We came up with this idea before but comments are to important to drop
them.
Right, it's not a solution as it stands, but it might be a starting
point.

I think it's probably not practical to try to preserve comments
through the dtc run.  However, it might be reasonable to copy the dtc
bison file and make a comment preserving indenting tool.  We did
something somewhat similar for convert-dtsv0.

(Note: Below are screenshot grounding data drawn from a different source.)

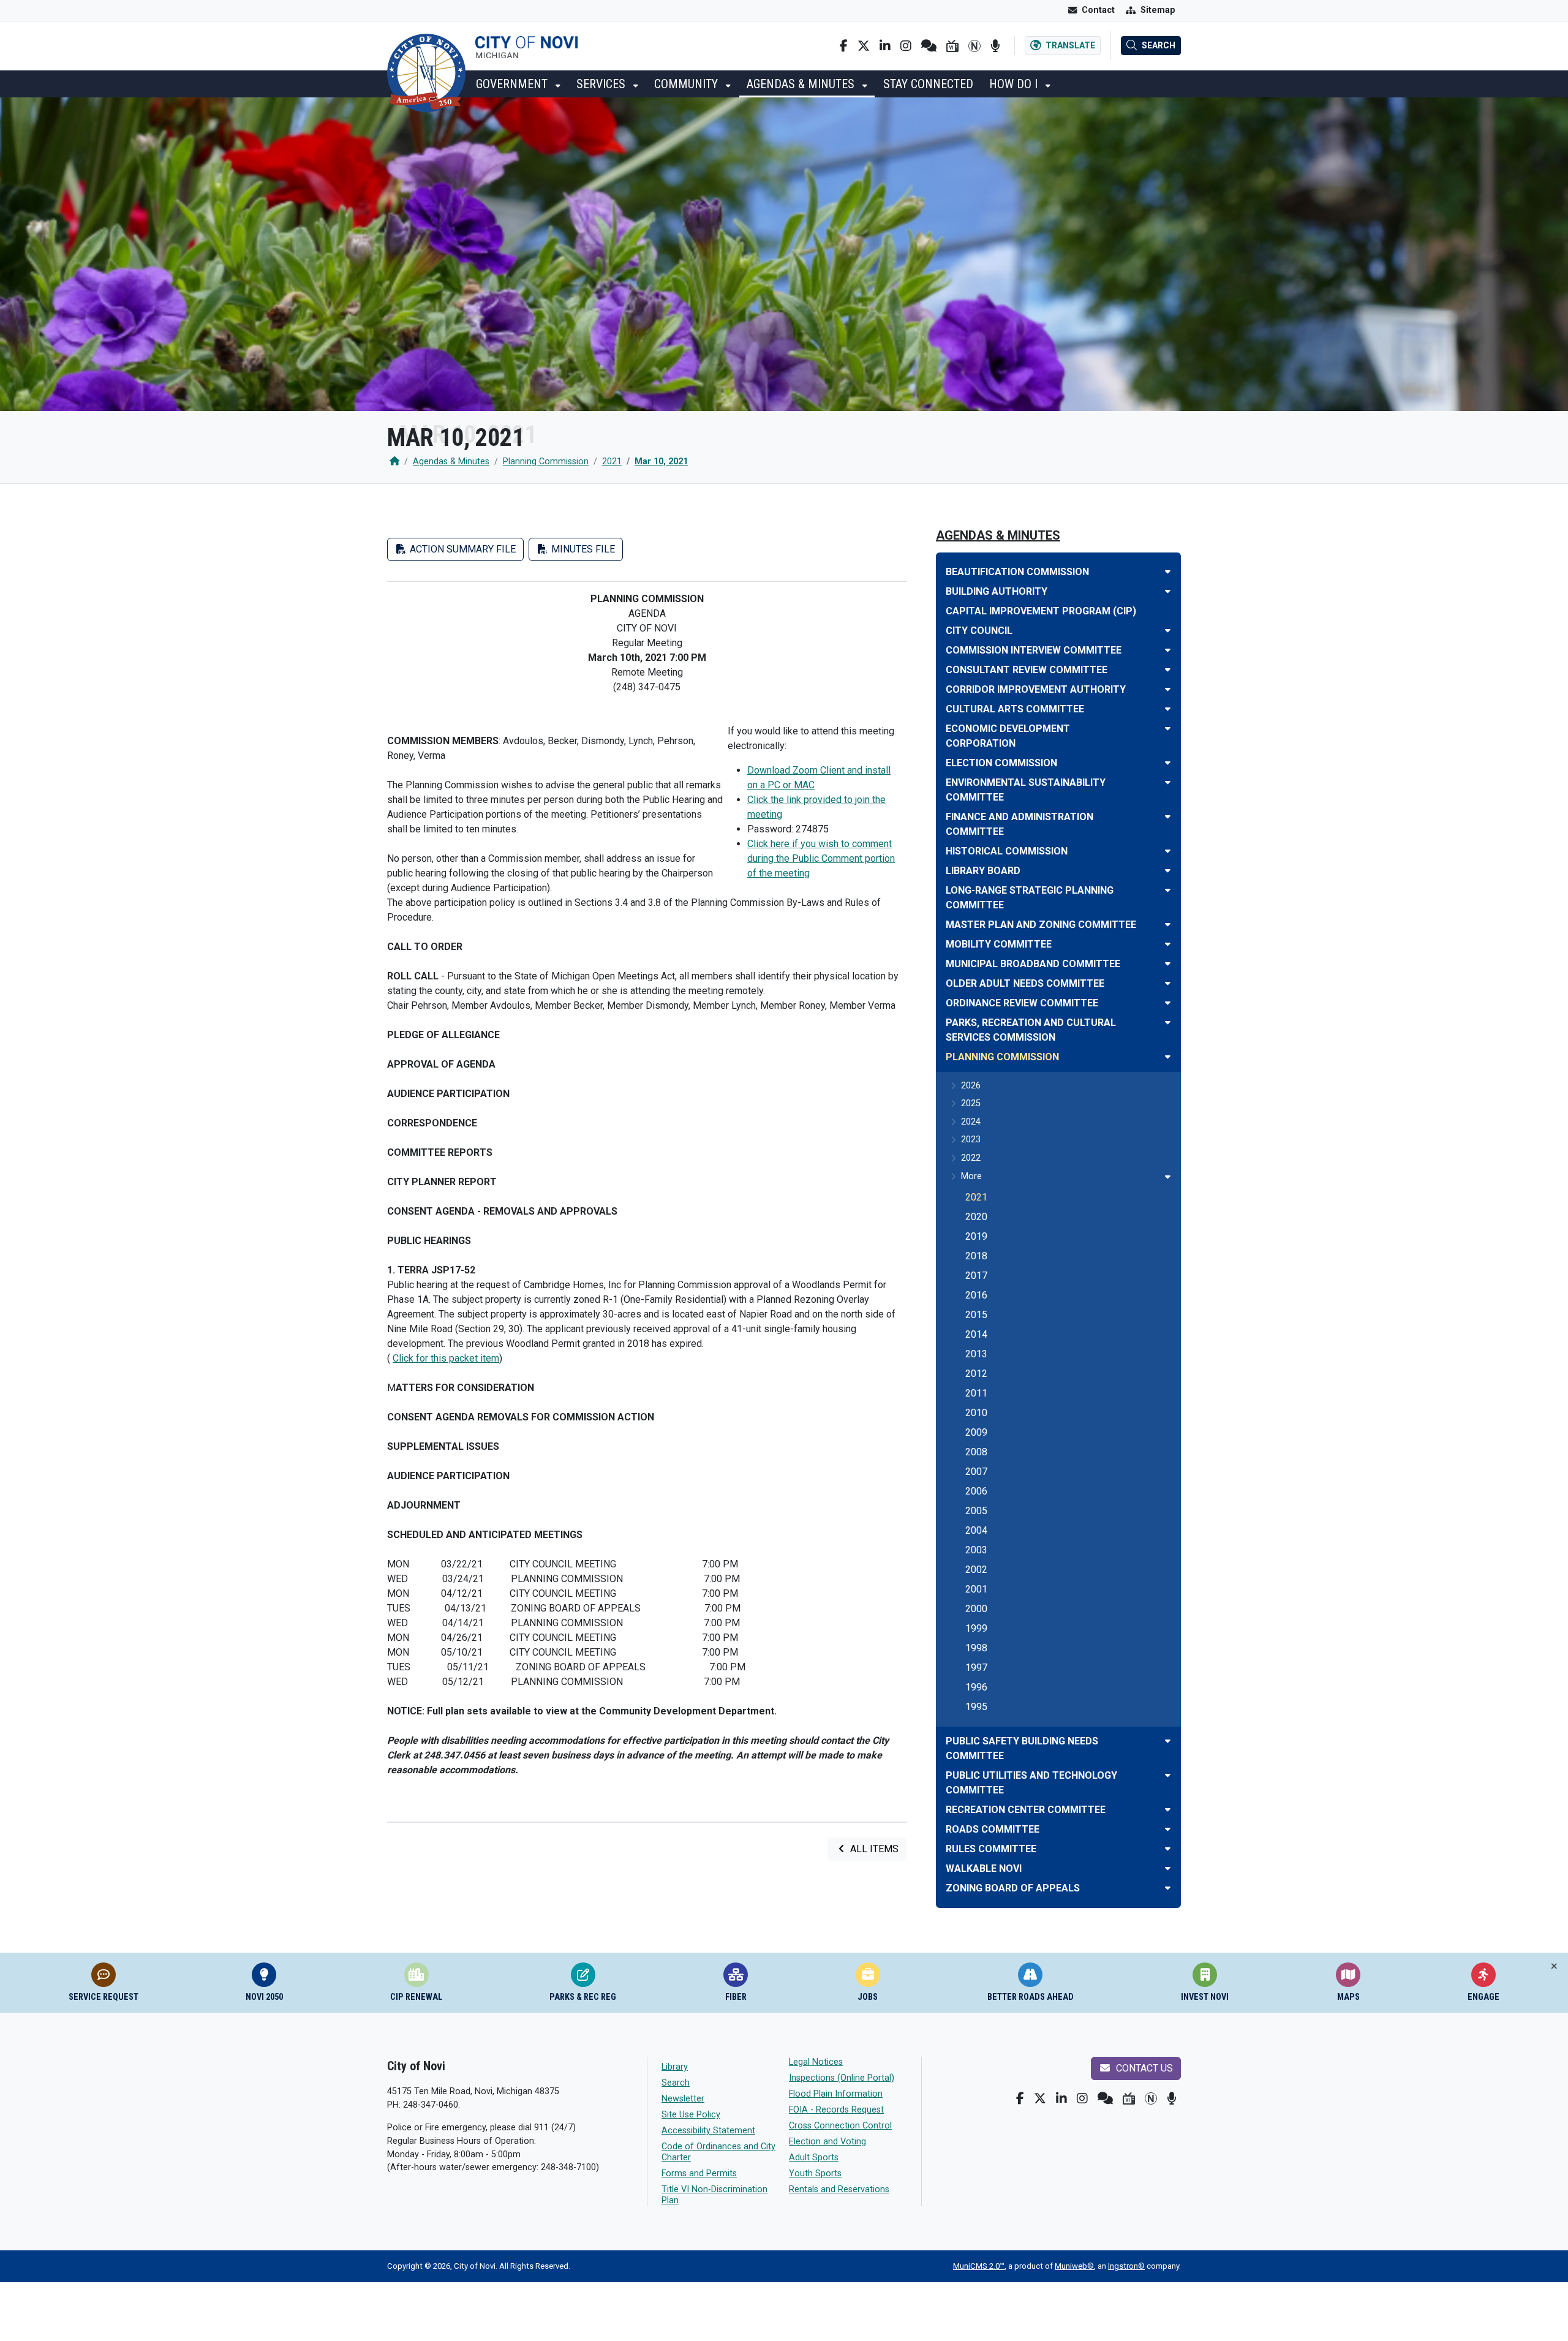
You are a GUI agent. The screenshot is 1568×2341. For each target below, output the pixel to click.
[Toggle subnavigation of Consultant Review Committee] (1167, 669)
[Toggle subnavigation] (1167, 1176)
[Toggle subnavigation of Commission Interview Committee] (1167, 650)
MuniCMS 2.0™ (979, 2266)
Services (602, 84)
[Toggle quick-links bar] (1554, 1966)
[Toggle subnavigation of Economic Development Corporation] (1167, 728)
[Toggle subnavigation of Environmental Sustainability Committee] (1167, 782)
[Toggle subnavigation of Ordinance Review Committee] (1167, 1002)
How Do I (1015, 84)
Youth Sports (815, 2173)
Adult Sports (814, 2157)
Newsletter (683, 2099)
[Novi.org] (974, 46)
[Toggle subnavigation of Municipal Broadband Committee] (1167, 963)
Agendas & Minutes (802, 84)
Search (676, 2083)
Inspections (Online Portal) (841, 2078)
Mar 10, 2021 (661, 461)
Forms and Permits (699, 2173)
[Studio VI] (952, 46)
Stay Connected (928, 84)
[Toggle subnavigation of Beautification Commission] (1167, 571)
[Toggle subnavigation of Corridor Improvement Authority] (1167, 689)
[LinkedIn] (885, 46)
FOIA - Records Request (836, 2110)
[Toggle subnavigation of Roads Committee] (1167, 1829)
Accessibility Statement (708, 2130)
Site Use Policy (691, 2114)
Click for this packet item (446, 1358)
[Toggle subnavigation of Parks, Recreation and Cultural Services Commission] (1167, 1022)
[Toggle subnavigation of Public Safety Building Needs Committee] (1167, 1741)
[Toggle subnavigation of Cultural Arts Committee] (1167, 708)
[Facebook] (844, 46)
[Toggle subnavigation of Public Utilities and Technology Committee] (1167, 1775)
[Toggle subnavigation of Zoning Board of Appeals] (1167, 1888)
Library (675, 2067)
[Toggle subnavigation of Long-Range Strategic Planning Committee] (1167, 890)
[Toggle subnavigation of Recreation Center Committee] (1167, 1809)
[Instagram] (905, 46)
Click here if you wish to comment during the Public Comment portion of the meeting (821, 858)
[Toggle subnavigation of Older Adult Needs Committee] (1167, 983)
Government (513, 84)
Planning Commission (546, 461)
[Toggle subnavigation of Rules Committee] (1167, 1848)
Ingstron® (1126, 2266)
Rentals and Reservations (839, 2189)
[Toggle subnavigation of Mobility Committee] (1167, 944)
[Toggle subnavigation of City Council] (1167, 630)
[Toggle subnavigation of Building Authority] (1167, 591)
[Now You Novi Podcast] (995, 46)
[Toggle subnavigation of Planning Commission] (1167, 1056)
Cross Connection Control (840, 2125)
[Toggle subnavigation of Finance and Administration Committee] (1167, 816)
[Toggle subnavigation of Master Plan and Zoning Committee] (1167, 924)
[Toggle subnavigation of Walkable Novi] (1167, 1868)
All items (873, 1849)
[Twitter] (864, 46)
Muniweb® (1074, 2266)
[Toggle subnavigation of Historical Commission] (1167, 851)
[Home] (394, 461)
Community (687, 84)
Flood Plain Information (836, 2094)
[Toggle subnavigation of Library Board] (1167, 870)
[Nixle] (929, 46)
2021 (612, 461)
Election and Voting (827, 2141)
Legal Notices (816, 2062)
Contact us (1143, 2068)
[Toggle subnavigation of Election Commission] (1167, 762)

However it'd be a possibility to strip comments from the original
file, additionally convert the file back and forth and compare the
stripped original and the resulting file.
Right, that could be done now.

This should at least be enough
for automatic testing, however a local script doing real linting would
be the only real solution...
I do also wonder if the dts syntax is close enough to C that something
like "indent" or "clang-format" would kind of work on it.
I played a bit with an online tool [0] for DTS, however I failed e.g. to
have lines starting with `#` correctly indented (is this an English
word?. Apart from that, clang-format did not complain about the file format.
Ah, yeah leading # will be a problem here as it has in several other
contexts dealing with cpps.

[0]: https://zed0.co.uk/clang-format-configurator/

I played a bit around with these tools but nothing really usable came out of it. Is there any chance this get dtc doing "style" checks or should I just train clang-format to ignore anything starting with a #?